Freight body turns down airport site
THE Hong Kong Association of Freight Forwarding Agents (HAFFA) has rejected plans for a forwarding centre at Chek Lap Kok and has threatened to develop its own facility off airport grounds.
In a letter to the Provisional Airport Authority (PAA), association chairman Walther Nahr said the site would be too expensive to build and that the high construction costs would be passed on to forwarders through high rents.
Mr Nahr said HAFFA, which has more than 250 members, was 'seriously considering' approaching developers to construct a joint facility off-site to be ready for the new airport's opening, in 1997 or 1998.

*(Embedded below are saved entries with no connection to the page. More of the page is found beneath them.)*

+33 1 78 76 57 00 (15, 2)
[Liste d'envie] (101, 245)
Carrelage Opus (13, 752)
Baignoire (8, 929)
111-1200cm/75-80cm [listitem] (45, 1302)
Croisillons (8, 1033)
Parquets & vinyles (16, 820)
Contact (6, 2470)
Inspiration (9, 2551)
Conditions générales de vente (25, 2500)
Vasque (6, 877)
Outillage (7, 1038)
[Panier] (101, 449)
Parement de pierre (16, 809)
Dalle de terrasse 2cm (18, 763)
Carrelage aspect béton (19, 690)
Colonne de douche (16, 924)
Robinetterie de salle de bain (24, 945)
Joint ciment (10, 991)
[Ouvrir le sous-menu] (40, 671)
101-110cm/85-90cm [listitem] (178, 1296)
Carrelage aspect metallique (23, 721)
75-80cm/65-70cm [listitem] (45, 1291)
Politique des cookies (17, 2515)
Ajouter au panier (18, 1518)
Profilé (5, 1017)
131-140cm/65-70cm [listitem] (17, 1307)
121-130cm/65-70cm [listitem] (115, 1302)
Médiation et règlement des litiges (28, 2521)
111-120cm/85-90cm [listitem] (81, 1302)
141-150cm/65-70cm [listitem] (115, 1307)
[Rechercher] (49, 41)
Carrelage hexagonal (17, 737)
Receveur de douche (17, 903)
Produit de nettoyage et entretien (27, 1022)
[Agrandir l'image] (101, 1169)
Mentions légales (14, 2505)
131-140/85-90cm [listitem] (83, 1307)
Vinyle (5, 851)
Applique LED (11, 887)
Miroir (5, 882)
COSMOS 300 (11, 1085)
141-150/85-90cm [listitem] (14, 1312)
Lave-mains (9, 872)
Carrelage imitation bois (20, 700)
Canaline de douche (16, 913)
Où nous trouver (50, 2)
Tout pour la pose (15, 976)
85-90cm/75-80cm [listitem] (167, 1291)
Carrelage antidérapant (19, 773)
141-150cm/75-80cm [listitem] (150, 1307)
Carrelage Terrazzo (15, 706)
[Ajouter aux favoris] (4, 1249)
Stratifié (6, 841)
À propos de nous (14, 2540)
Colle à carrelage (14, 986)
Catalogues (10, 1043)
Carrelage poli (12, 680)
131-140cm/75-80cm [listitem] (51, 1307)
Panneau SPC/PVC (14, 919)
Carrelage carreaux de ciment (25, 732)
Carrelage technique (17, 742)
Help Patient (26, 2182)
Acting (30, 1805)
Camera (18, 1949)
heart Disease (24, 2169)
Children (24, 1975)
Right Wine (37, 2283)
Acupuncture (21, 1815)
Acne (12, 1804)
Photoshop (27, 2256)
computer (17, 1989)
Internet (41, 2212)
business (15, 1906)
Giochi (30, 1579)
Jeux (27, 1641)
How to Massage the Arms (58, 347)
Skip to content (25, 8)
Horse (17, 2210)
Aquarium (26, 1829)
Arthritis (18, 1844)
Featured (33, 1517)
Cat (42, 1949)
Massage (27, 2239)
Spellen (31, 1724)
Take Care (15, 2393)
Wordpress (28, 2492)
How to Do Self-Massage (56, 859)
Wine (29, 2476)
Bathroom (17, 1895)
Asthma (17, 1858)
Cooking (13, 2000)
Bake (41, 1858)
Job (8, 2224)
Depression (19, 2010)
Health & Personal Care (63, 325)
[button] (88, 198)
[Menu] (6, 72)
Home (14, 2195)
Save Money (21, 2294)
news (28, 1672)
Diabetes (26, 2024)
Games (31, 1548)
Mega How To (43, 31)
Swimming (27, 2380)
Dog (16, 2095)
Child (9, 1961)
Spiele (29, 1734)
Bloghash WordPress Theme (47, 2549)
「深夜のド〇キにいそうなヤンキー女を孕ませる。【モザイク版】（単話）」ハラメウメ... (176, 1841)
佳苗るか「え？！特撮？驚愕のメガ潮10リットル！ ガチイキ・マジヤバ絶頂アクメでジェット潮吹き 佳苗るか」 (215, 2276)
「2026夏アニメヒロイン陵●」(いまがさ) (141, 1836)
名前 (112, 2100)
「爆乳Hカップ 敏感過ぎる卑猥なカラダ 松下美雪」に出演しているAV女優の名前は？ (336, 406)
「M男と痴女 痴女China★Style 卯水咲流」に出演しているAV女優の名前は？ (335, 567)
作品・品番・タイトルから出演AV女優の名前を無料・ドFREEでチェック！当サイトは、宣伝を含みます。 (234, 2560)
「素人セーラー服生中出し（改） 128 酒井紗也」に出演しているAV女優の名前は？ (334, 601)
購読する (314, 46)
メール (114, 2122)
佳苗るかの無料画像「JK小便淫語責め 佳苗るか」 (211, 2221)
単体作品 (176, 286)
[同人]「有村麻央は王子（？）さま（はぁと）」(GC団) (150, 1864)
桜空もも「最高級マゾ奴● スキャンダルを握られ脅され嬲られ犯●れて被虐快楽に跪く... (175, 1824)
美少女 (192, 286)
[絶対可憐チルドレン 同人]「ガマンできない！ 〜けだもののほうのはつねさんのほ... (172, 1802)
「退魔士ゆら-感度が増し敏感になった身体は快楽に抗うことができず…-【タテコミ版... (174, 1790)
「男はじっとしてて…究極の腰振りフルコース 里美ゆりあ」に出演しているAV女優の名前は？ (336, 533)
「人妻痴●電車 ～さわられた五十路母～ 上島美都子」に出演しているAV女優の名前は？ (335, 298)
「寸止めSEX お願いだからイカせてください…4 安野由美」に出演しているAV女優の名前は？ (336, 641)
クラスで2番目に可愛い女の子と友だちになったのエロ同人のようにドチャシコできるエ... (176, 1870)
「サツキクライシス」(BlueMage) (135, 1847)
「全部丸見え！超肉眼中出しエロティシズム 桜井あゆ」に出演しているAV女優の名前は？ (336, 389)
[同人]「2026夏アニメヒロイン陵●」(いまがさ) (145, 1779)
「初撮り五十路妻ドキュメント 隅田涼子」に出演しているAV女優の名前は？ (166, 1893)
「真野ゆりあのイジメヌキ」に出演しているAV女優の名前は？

'We have spoken to two of the companies that have expressed interest in the PAA's centre and we feel it is becoming a very expensive exercise,' he said.
'It is a combination of things. First, we feel that the building costs are high because of the difficulty of access to the site, and because everything would have to be barged.
'Second, there is a premium to be paid to the authority and third, there will be a lease of only 20 years.
'All these things will make costs very high. So we are keeping our options open and are seriously considering building one off-airport. We are simply facing the reality.' Mr Nahr said he was hoping to hold discussions with the PAA soon, aimed at finding a compromise, but said that if one was not reached, an independent freight forwarding centre was likely to be built in the Tsuen Wan or Tsing Yi areas.
In January, the PAA called for expressions of interest in the development of the six-hectare site, which would have more than 1.07 million square feet of lettable space including that for warehousing, loading platforms, truck parking bays and offices.
Freight forwarders are responsible for consolidating outbound cargo from several shippers at a single location, booking space for the shipments on air carriers and arranging for delivery at their destination.
A PAA spokesman yesterday said that a survey was commissioned in the first half of last year and found 'considerable industry support' for a centre at the new airport.
It was conducted by the PAA and the University of Hong Kong, and assisted by HAFFA.
The spokesman also said HAFFA had been consulted at the outset and was involved in drawing up summary specifications for prospective developers.